The spatial index diagnostic procs' most enlightening pieces of information have to do with the filter counts and efficiencies reported at the end of the set of columns or XML document output. But what are these filters exactly and what do the results mean?

The proc output refers to three filters:
1. Primary Filter
2. Internal Filter
3. Secondary Filter

Remember that the spatial indexes are based on tessellation or tiling. Issac has some nice diagrams that show how the tiling works in theory. Please review his indexing posts before reading these and when/if you get confused by the terminology. Depending on the size and type of the spatial object, the object may completely cover a tile (think big polygon), partially cover (intersect) a tile (think point) or not cover a tile. It can also hit the border of a tile. The tiles are referred to in the spatial procs as cells.

Remember also that the point of a spatial index is to reduce the number of Intersect operations (or other operations covered by the spatial index) actually performed by using tiling. I liked Isaac's analogy that "if I want to find roads that intersect Madison WI, I only have to look at roads that intersect Wisconsin". So the index (primary filter) selects all roads that intersect Wisconsin. It can get false positives (roads that intersect Wisconsin but not Madison). The "Secondary Filter" is this case is the Intersects operation itself.

So what's the "internal filter"?  If you think of the primary filter as filtering out 100 polygons out of 10000, they'd still have to run Intersects on the 100 polygons to actually see if they qualify. But say that the index and query sample both *completely* cover a cell. Or index completely covers the cell and query sample touches it. We know that the cell qualifies for Intersect in that case, we don't need to run Intersect on the query sample for that combination. That's the Internal Filter.

So let's look at some sample output.
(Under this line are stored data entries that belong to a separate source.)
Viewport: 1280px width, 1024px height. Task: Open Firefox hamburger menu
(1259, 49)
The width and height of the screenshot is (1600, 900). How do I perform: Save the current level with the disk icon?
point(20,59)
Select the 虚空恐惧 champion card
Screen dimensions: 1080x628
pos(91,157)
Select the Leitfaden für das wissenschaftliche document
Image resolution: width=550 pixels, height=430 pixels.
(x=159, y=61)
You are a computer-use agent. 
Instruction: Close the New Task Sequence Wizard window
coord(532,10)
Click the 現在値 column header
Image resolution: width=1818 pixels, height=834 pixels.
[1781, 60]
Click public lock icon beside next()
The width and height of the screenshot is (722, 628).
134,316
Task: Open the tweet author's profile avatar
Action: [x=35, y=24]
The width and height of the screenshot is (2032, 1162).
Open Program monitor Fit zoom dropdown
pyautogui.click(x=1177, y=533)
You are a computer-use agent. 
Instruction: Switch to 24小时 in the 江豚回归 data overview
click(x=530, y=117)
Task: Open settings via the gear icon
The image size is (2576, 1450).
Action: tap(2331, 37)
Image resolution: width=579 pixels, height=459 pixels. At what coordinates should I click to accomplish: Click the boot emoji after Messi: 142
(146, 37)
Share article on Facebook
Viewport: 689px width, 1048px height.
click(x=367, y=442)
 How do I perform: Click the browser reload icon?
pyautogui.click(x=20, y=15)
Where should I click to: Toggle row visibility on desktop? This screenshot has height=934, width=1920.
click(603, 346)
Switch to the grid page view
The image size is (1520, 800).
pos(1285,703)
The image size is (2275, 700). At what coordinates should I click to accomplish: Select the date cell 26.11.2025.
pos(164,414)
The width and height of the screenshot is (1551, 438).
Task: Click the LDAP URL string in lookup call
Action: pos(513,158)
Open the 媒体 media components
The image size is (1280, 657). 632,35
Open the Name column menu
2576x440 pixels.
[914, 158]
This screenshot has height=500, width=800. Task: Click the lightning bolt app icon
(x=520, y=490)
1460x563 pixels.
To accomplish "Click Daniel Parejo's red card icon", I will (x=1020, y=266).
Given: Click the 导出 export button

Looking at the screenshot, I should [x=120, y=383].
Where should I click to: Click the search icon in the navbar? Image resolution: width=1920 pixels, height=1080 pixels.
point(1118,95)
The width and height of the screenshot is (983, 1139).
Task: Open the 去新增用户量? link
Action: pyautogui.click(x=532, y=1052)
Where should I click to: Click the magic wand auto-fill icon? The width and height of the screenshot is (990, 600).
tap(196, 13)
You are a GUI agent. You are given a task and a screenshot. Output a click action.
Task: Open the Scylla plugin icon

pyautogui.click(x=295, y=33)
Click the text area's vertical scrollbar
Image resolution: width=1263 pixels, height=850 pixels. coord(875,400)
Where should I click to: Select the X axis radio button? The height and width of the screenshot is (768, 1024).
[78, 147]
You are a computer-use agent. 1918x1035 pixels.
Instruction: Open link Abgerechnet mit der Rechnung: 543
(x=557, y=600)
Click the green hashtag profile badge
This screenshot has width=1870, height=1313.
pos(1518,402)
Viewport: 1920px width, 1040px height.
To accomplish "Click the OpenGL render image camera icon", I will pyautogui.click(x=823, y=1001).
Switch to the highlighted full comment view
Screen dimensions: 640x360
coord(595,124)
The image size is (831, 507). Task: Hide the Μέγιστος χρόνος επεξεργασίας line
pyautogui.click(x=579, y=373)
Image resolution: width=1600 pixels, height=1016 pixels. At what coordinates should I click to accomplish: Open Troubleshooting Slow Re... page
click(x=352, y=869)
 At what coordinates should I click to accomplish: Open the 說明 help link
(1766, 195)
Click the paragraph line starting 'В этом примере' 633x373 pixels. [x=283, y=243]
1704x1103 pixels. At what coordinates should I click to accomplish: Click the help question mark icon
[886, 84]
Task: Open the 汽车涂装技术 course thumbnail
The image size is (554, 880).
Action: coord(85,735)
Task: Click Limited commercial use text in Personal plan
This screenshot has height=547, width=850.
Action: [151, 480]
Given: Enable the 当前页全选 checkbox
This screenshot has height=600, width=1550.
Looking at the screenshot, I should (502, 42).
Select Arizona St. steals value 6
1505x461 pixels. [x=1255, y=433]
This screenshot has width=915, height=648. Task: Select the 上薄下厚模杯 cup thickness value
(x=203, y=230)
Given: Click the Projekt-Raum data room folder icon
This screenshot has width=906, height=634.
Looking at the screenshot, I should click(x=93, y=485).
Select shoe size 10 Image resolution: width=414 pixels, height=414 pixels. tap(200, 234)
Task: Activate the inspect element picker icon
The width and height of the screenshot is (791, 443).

In this case the index was over a geography column that contains only points. The query sample is a polygon. 

<Base_Table_Rows>511650</Base_Table_Rows>
<Number_Of_Rows_Selected_By_Primary_Filter>2931</Number_Of_Rows_Selected_By_Primary_Filter>
<Number_Of_Rows_Selected_By_Internal_Filter>2666</Number_Of_Rows_Selected_By_Internal_Filter>
<Number_Of_Times_Secondary_Filter_Is_Called>265</Number_Of_Times_Secondary_Filter_Is_Called>
<Number_Of_Rows_Output>2779</Number_Of_Rows_Output>

So: 511650 rows in the table. Using the index (primary filter) eliminates all but 2931 of them. The internal filter determines that 2666 are true hits, not false positive. They have to run Intersect 265 times (2931 – 2666) times. And the number of rows returned is 2779, so there were some false positives. Good thing they ran Intersect. BTW. Using the method Filter() instead of Intersect() just means they're returning all the rows selected by primary filter (2931).

Finally, remember if you're using a geography index, there is no bounding box, so no part of the rows or query sample can be outside the index. With geometry, some of the rows or query sample can be outside the bounding box. This means that with geography, Rows_Selected_By_Primary_Filter >= Number_Of_Rows_Output. With geometry, Number_Of_Rows_Output may be > Rows_Selected_By_Primary_Filter as well.